[Exercise task 1]:
In the chicken and orzo text below, copy out the part that opens with the words containing "- Olives and" and closes with "of Mediterranean flavour.", swapping "Kalamata olives" for "green olives".
[Exercise task 2]:
According to the chicken and orzo text below, what other names might orzo pasta be sold under?

[Text to read]:
Some of my favourite recipes are the simplest, so if you are looking for an easy weeknight dinner with big, satisfying flavours you are in the right place. My One Pan Chicken and Orzo is super simple.
This entire dish is cooked in one pan and it’s real crowd pleaser. Perfect for those nights when you want a tasty meal without too much effort, this recipe also makes fabulous leftovers, so it’s great for taking to work the next day (if there is any left!)
Ingredients
To make my One Pan Chicken and Orzo recipe, you’ll need the following simple ingredients:
- Chicken Thighs: I prefer to use bone-in, skin-on chicken thighs for this recipe to get maximum flavour and juiciness. If you are using boneless, skinless thighs, I’d dredge them through a little flour before you brown them, and brown them in butter rather than olive oil.
- Orzo Pasta: One of my all time favourite pasta shapes! You might find this rice-shaped pasta under one if its other names, Risoni or Kritharaki.
- Red Onions: These add a light sweetness to the dish, if you can’t get them, plain brown or white onions are fine too.
- Garlic: We’ve got big Mediterranean flavours happening in this dish, so add as much or as little garlic as you like.
- Chicken Broth or Stock and White Wine: The orzo is going to soak up all of this liquid as it cooks which gives it a beautiful flavour. Want to make this dish alcohol free? Just replace the wine with extra stock and a dash of vinegar for acidity.
- Olives and Tomatoes: I love the strong, pungent flavour of Kalamata olives, though you can use whichever olive type you have. Roasted cherry tomatoes add lovely pops of sweetness to the finished dish.
- Fresh herbs: I like to use rosemary, oregano and basil in this dish, as they add lots of Mediterranean flavour.
Instructions
The great thing about this one-pot orzo and chicken is that it is so simple! There are really only three main steps.
- First, brown the chicken and sauté the onion and garlic. This will leave lots of lovely browned on flavour on the bottom of the pan, so you’ll need to deglaze it by adding white wine and chicken stock, then using a wooden spatula or spoon to lift it all off.
- Next, you add all of the ingredients to the pan. It’s important to keep things in one layer so that the dish cooks evenly. I use a very large, shallow enamelled cast-iron Dutch oven (link to a similar one in the recipe card) which is brilliant for all kinds of casseroles and braises. After you’ve got everything tucked into the pan, transfer to the preheated oven.
- Lastly, you bake the chicken and orzo until the orzo has soaked up all the liquid and the chicken is lovely and golden brown. Exactly how much cooking time you’ll need depends on your chicken thighs (some are extra juicy) and the size of your pan, but somewhere between 40-50 minutes will do.
- Then all that is left is to scatter over some fresh basil and feta cheese (if using) and enjoy this fabulously easy weeknight meal!
The complete ingredient list and detailed instructions can be found in the recipe card at the bottom of this post.
FREQUENTLY ASKED QUESTIONS
Can I use chicken breasts to make this dish?

[Data extract]:
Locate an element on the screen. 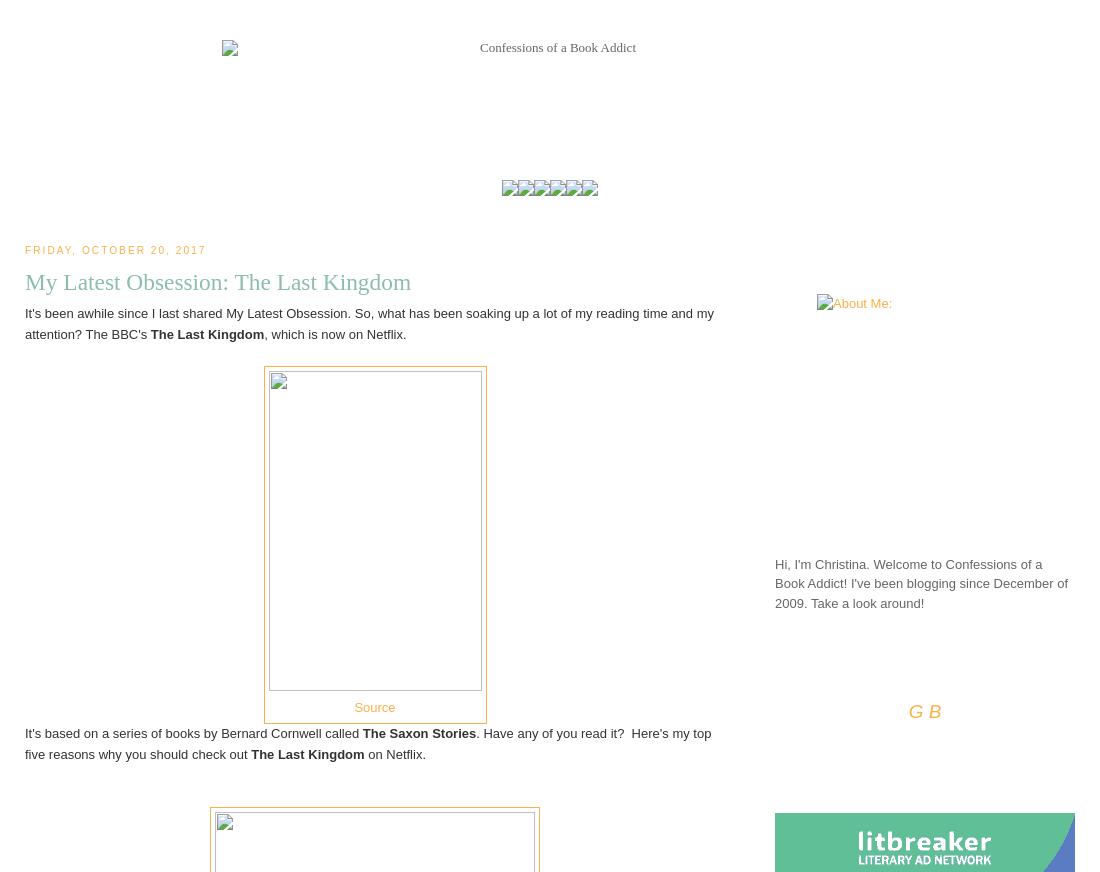 The image size is (1100, 872). 'Kingdom' is located at coordinates (235, 333).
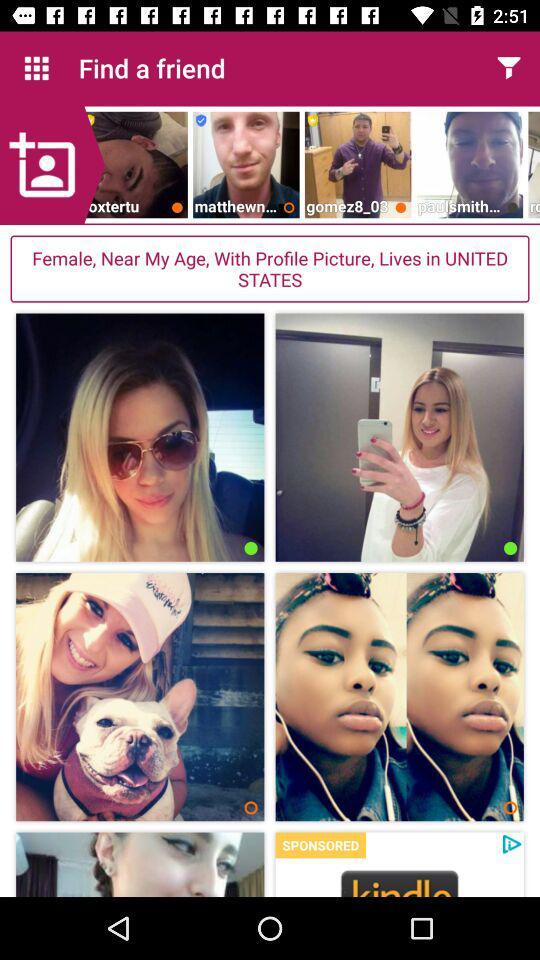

[Written reply 1]:
- Olives and Tomatoes: I love the strong, pungent flavour of green olives, though you can use whichever olive type you have. Roasted cherry tomatoes add lovely pops of sweetness to the finished dish.
- Fresh herbs: I like to use rosemary, oregano and basil in this dish, as they add lots of Mediterranean flavour.

[Written reply 2]:
Risoni or Kritharaki.